--- Recorded data Enclosed Below ---

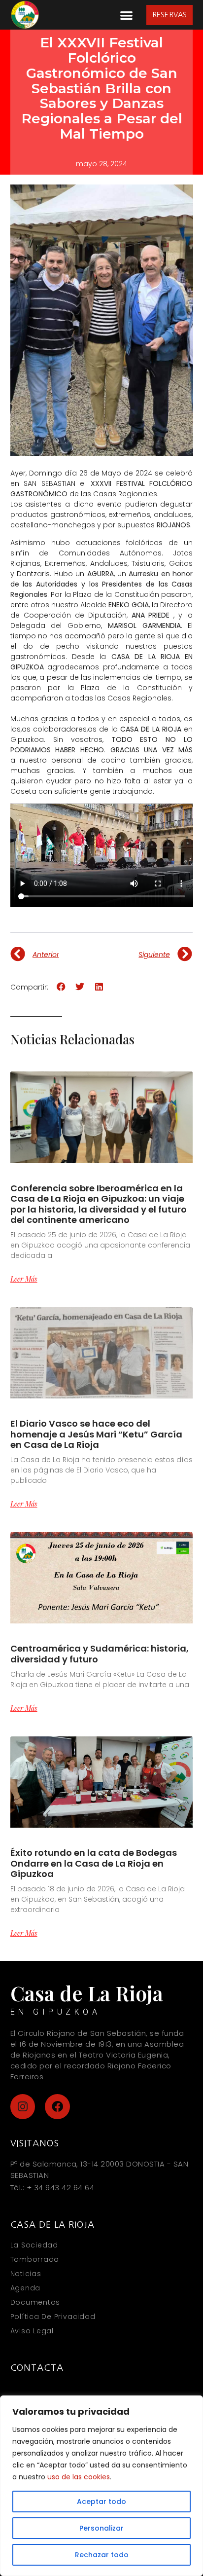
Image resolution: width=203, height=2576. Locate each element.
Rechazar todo (102, 2555)
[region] (101, 2485)
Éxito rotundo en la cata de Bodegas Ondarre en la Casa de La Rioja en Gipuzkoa (93, 1863)
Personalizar (101, 2528)
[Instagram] (22, 2106)
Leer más (23, 1279)
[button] (126, 15)
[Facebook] (57, 2106)
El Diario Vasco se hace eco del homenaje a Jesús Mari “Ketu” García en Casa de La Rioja (96, 1434)
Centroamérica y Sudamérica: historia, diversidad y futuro (99, 1653)
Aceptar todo (101, 2501)
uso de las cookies (78, 2477)
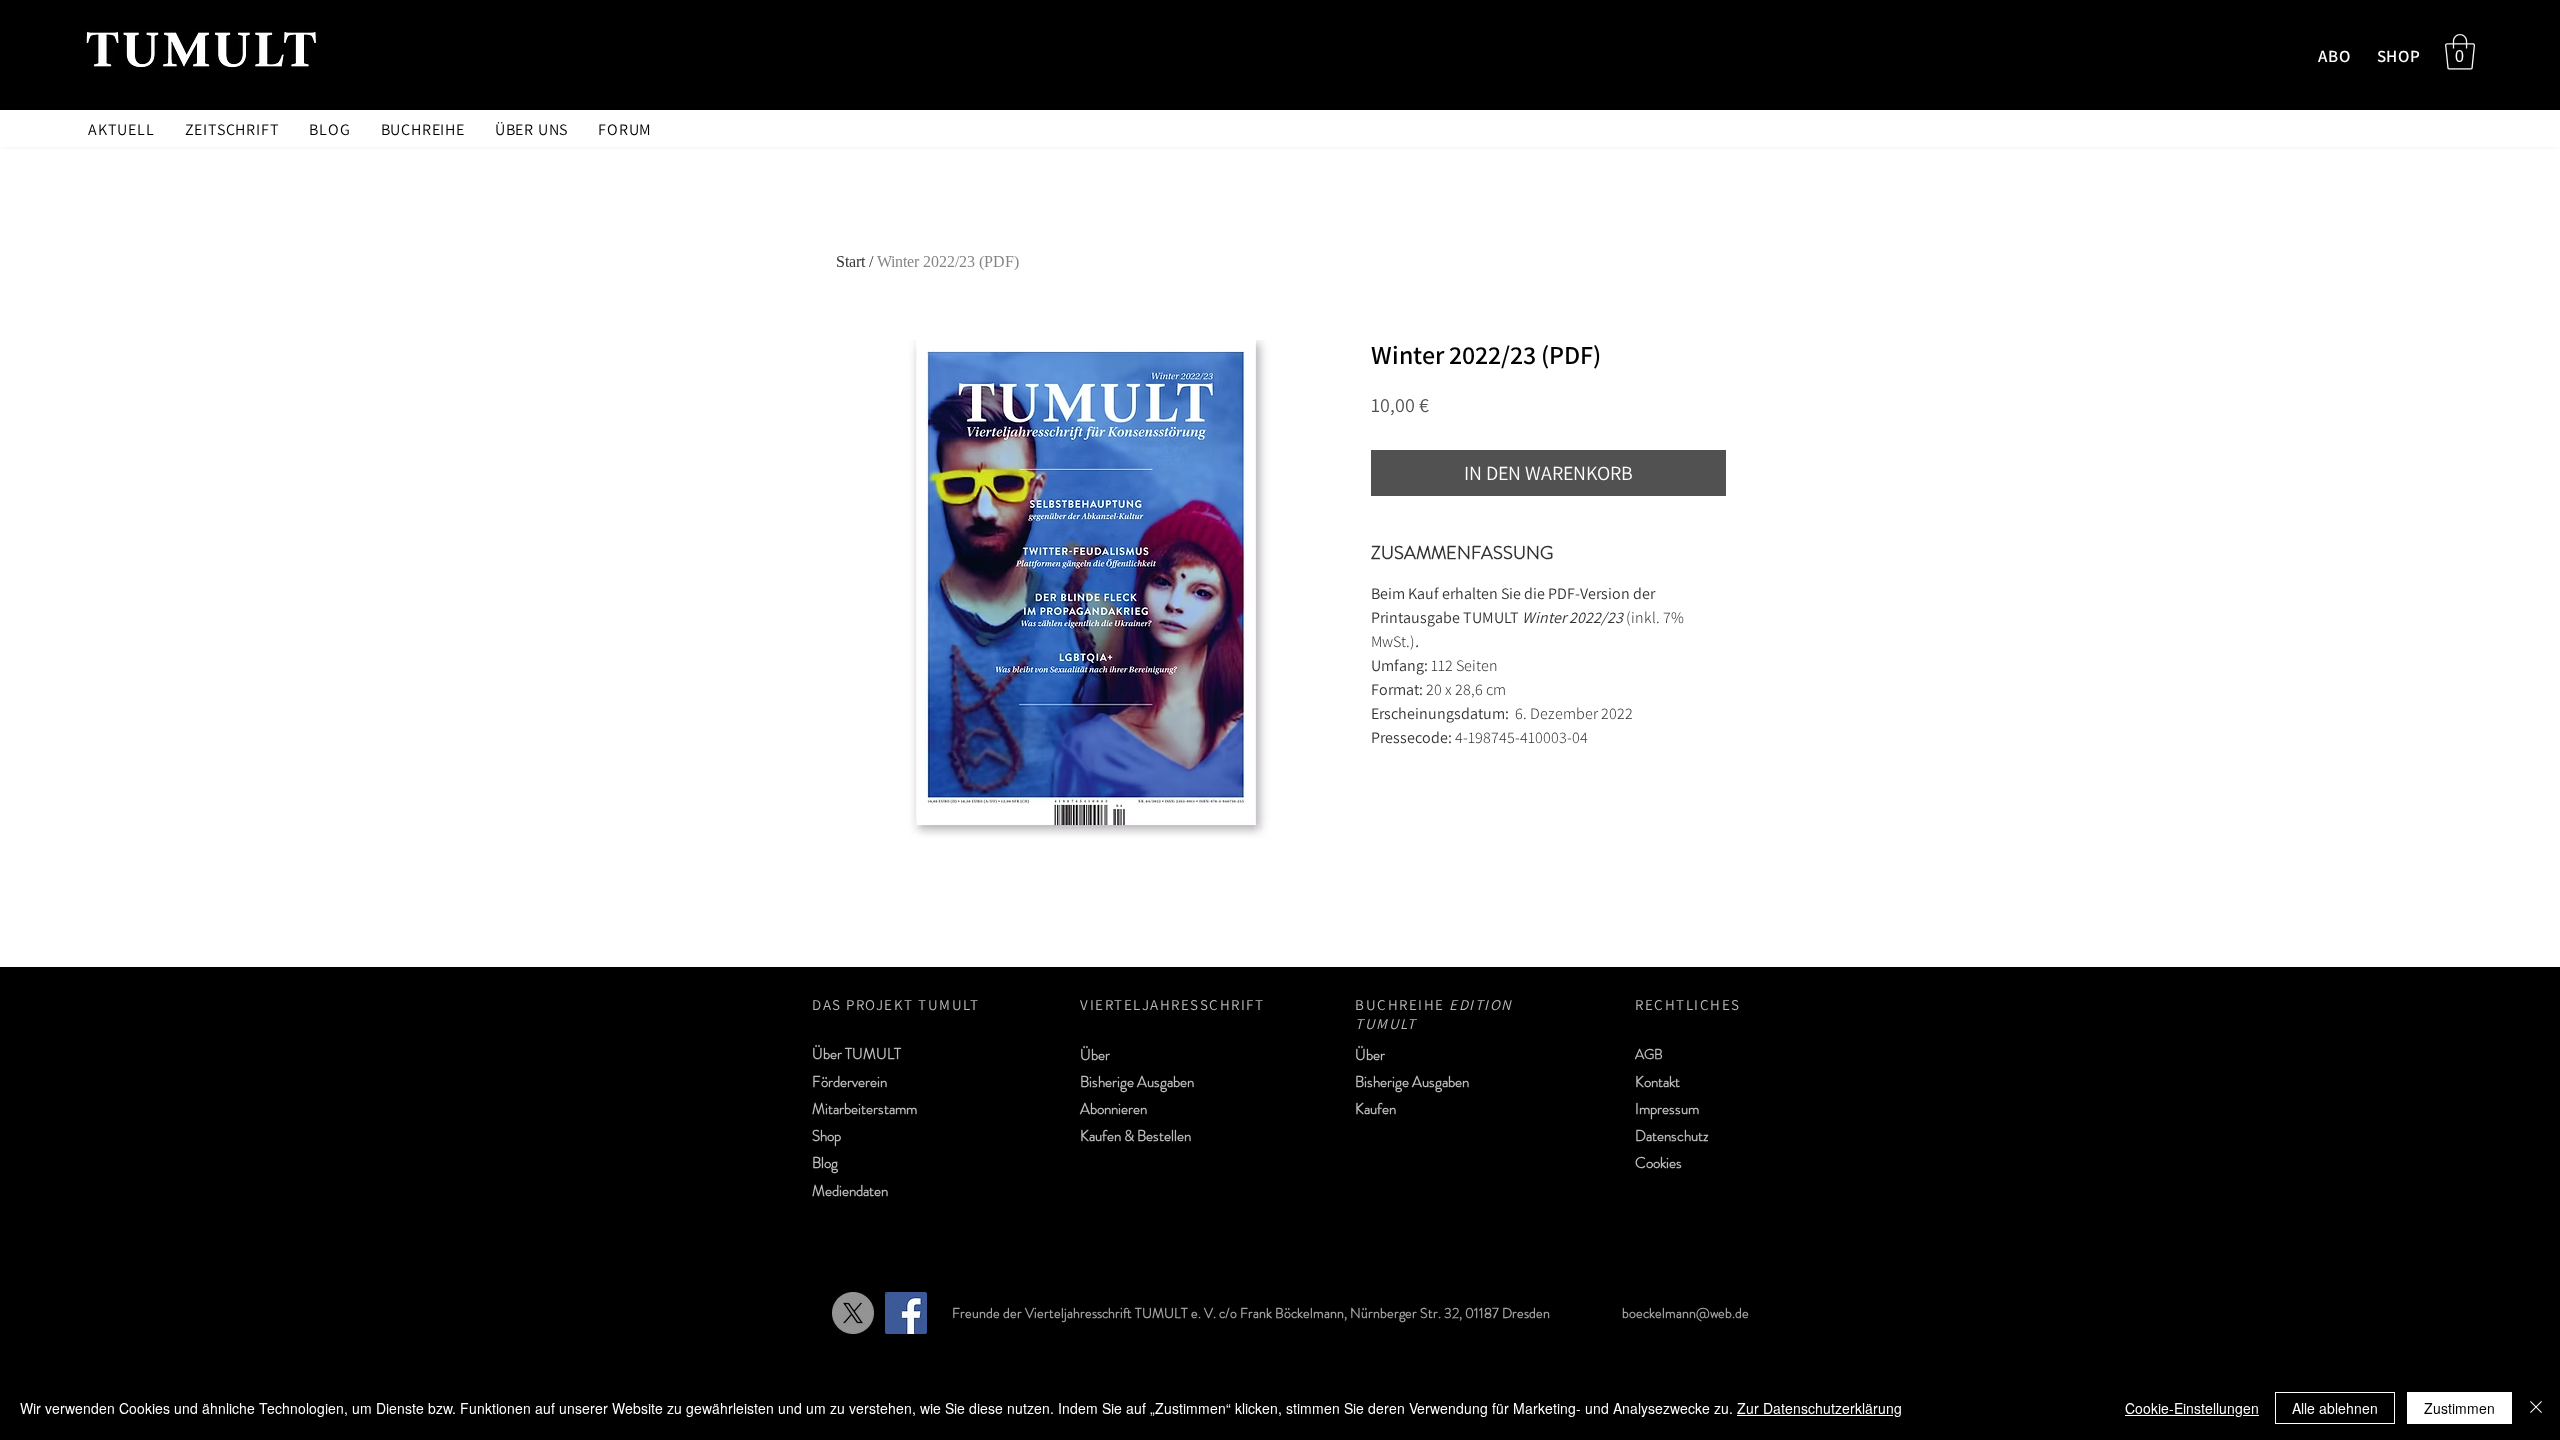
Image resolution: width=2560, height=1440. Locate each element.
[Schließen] (2536, 1408)
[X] (853, 1313)
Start (850, 261)
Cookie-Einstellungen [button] (2192, 1408)
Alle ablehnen (2335, 1408)
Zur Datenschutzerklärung (1819, 1408)
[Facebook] (906, 1313)
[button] (2460, 52)
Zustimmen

--- End of Enclosed Recorded data ---

Exercise objective: Reproduce the data word for word, excluding its pictures.

Response for this exercise:
Image resolution: width=203, height=2576. Locate each element.
Rechazar todo (102, 2555)
[region] (101, 2485)
Éxito rotundo en la cata de Bodegas Ondarre en la Casa de La Rioja en Gipuzkoa (93, 1863)
Personalizar (101, 2528)
[Instagram] (22, 2106)
Leer más (23, 1279)
[button] (126, 15)
[Facebook] (57, 2106)
El Diario Vasco se hace eco del homenaje a Jesús Mari “Ketu” García en Casa de La Rioja (96, 1434)
Centroamérica y Sudamérica: historia, diversidad y futuro (99, 1653)
Aceptar todo (101, 2501)
uso de las cookies (78, 2477)
Image resolution: width=2560, height=1440. Locate each element.
[Schließen] (2536, 1408)
[X] (853, 1313)
Start (850, 261)
Cookie-Einstellungen [button] (2192, 1408)
Alle ablehnen (2335, 1408)
Zur Datenschutzerklärung (1819, 1408)
[Facebook] (906, 1313)
[button] (2460, 52)
Zustimmen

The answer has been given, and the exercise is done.